I think IPAs tend to taste sweeter as they age, because the hop aroma and flavor mellows, leaving you more aware of the malty taste.

Maybe you could try dry-hopping it (again?) in the keg, to restore that crisp hop aroma?
 
That might be a good idea. I do like my beers to pack a good hoppy punch, so I suppose a bit of dry hopping might do it.

Cheers for the help.
 
can you post the recipe for this corriander IPA? That might give us some more info about why it is so sweet (so you can avoid it the next time.)

-walker
 
dry hopping isn't going to make it any more bitter. Why not make a hop tea and add that? In fact, if you wanted to get real fancy then you could make a mini 12 ounce batch (probably with extract for simplicity) and hop it up real good and add that. You'd have sugar there to make sure it carbonates good and you'd bitter it as well.

Just a thought.. I too would like to see the recipe though. I used coriander in my latest wheat and have found the head retention to be nill.. I had no idea this was the coriander's fault. Why? Is it oily or something?
 
Thanks for all the help everyone.

Unfortunately I can't post the recipe because I'm lazy and never bother to write down exactly what I've done. Perhaps this will give me reason to start.

Cheers
Taz
 
what was your final gravity?

we had one that got stuck at 10.26 and was too sweet. i eventually poured a packet of Nottingham dry in the corny and it went off great, dropped to 10.10 and was a quite quaffable beer.
 
How would you do the hop tea? How much hops to water for 5 gal??? I have the same problem but not sure which way to go add hop tea or more yeast and try to kick off another fermentation cycle.
 
Before you consider a hop tea, check the gravity. If it's in the normal range - >1.015 then you should hop it, add a little at a time as you cannot undo it but you can always add more. If you've got a stuck fermentation then you should definately add more yeast.

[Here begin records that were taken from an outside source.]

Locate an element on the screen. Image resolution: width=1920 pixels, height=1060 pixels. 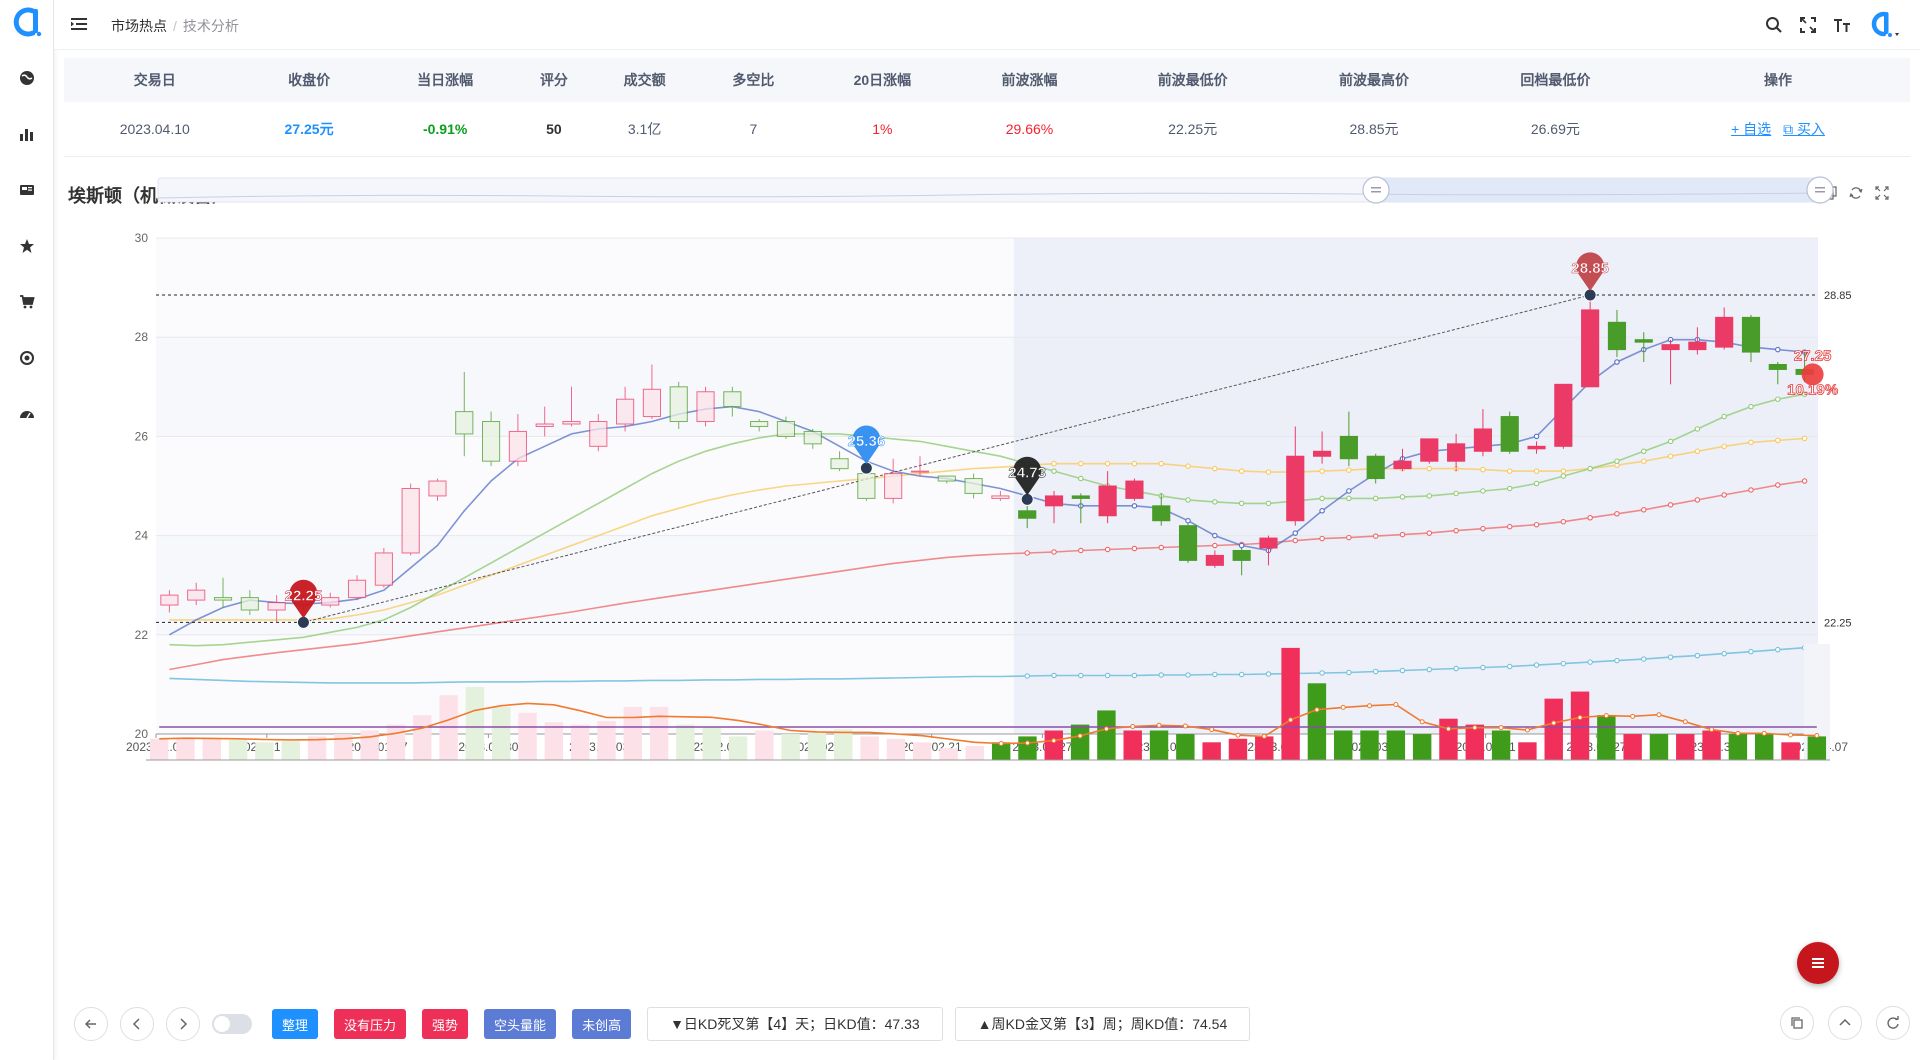
expand-icon is located at coordinates (1882, 193).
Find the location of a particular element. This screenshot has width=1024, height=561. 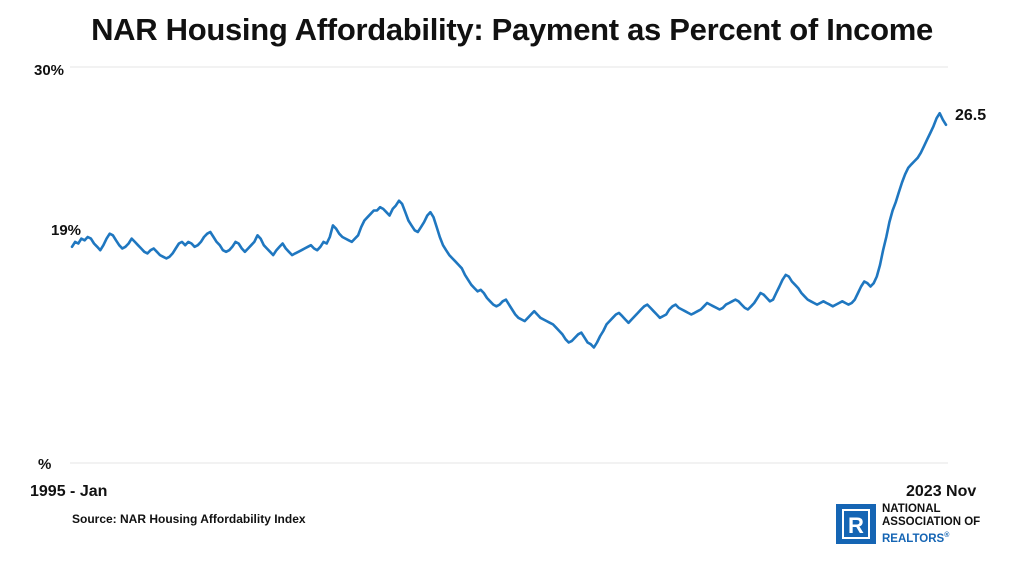

y-top-label: 30% is located at coordinates (49, 70).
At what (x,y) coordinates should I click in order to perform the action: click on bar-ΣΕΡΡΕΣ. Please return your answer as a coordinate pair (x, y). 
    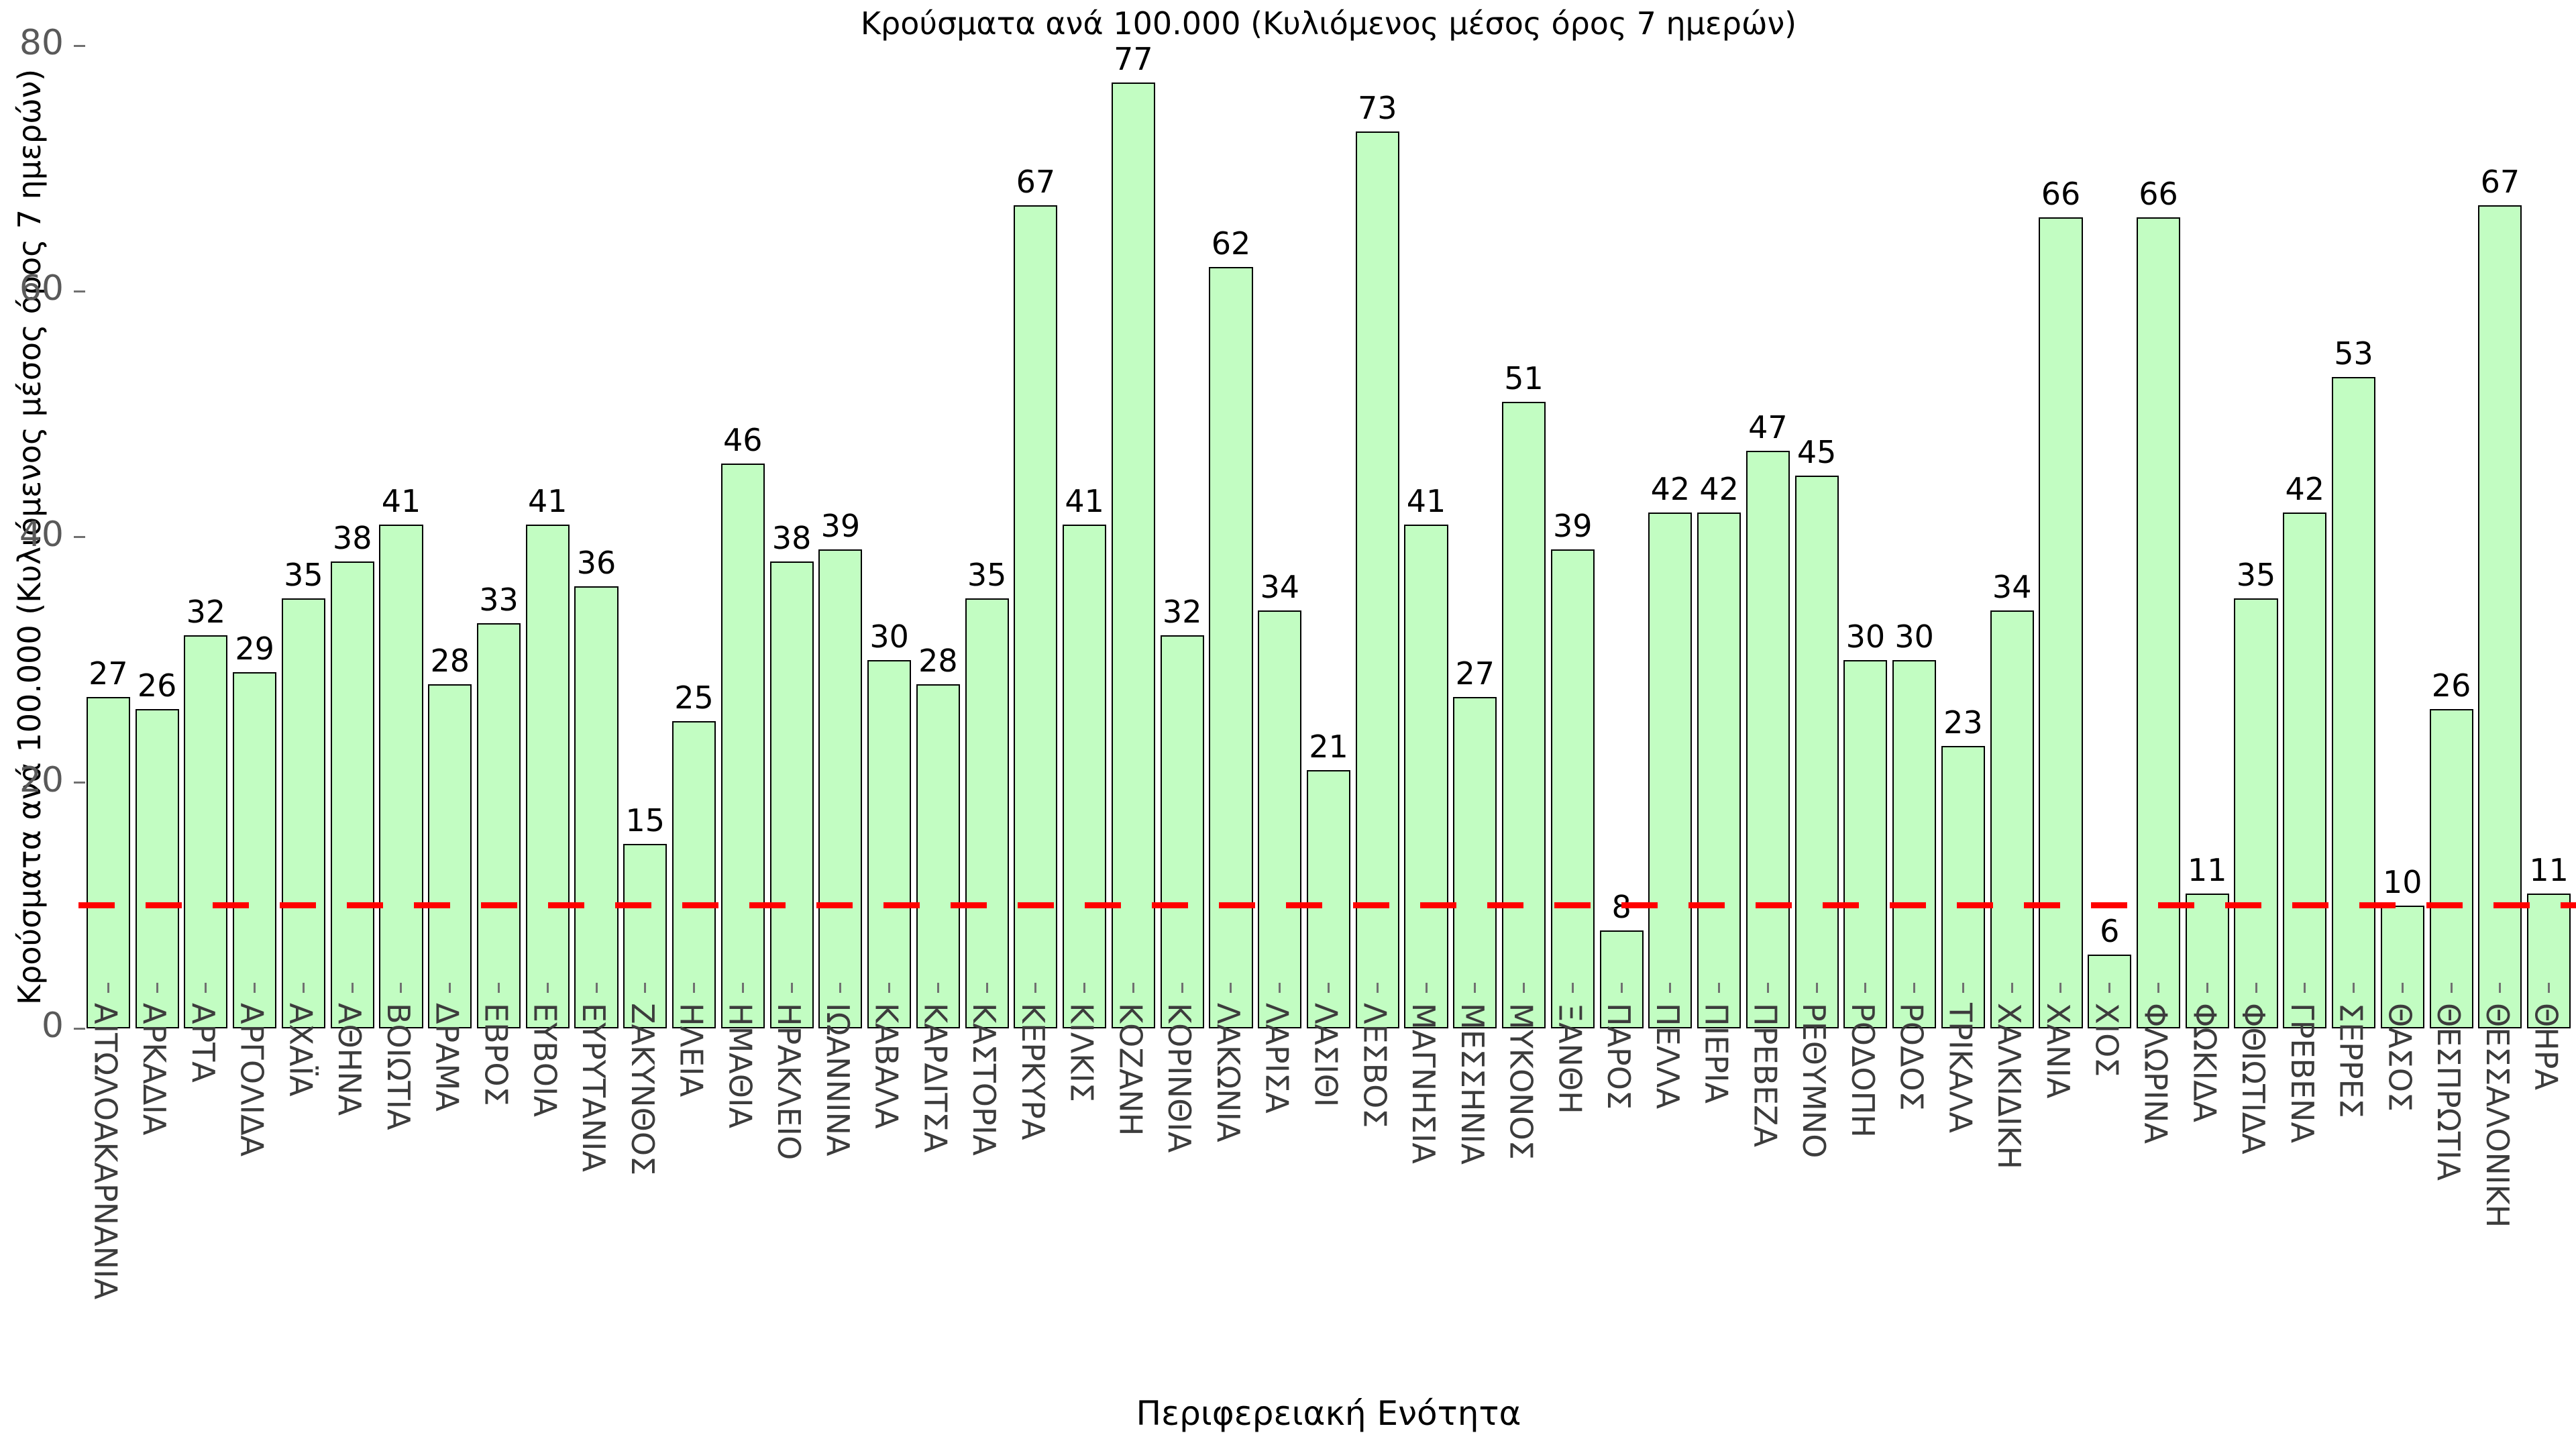
    Looking at the image, I should click on (2353, 702).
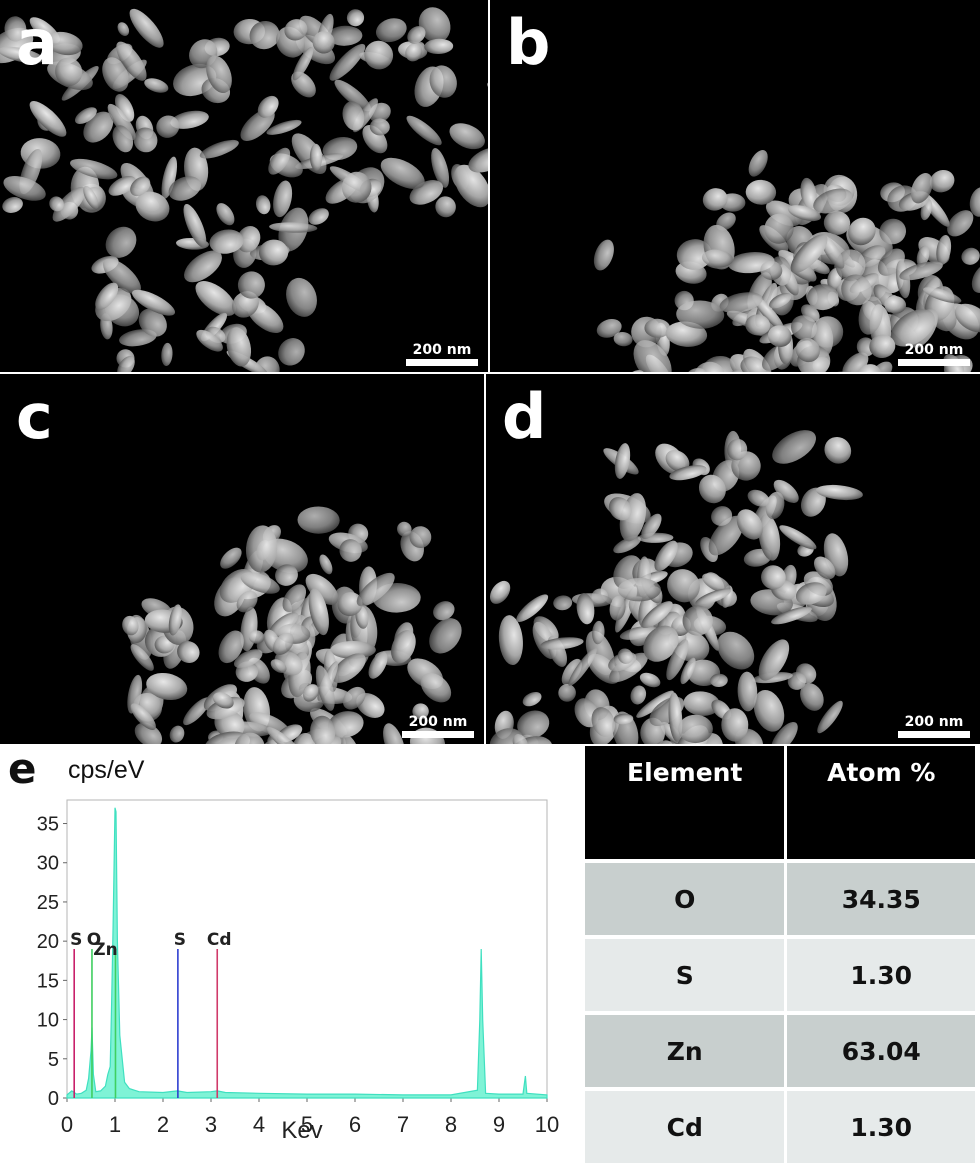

edit: as I said before, I'd use some extract and make a mini wort if I needed to bitter up the brew. I'd be afraid you'd get poor utilzation or something off would happen if you just boiled hops in water. I dunno though, others around here seem to do it without any problems.
 
Lost said:
edit: as I said before, I'd use some extract and make a mini wort if I needed to bitter up the brew. I'd be afraid you'd get poor utilzation or something off would happen if you just boiled hops in water. I dunno though, others around here seem to do it without any problems.

I second the idea to make a hop tea with some extract as ther quality of the bitterness might be different if you just boil the hops in water, due to the missing hot break. But I'm not really speaking from experience here. :confused:

Kai
 
Boil an oz. of high AA hops in a quart of water for 60 minutes. Utilization will be very high because you don't have any malt to block the extraction of the alpha acids. I draw a pint and add the tea 1/4 teaspoonful at a time until I'm happy with the flavor. 1/4 tsp per pint ~ 1.66 oz. per 5 gallons. Then just add the hop tea to the keg.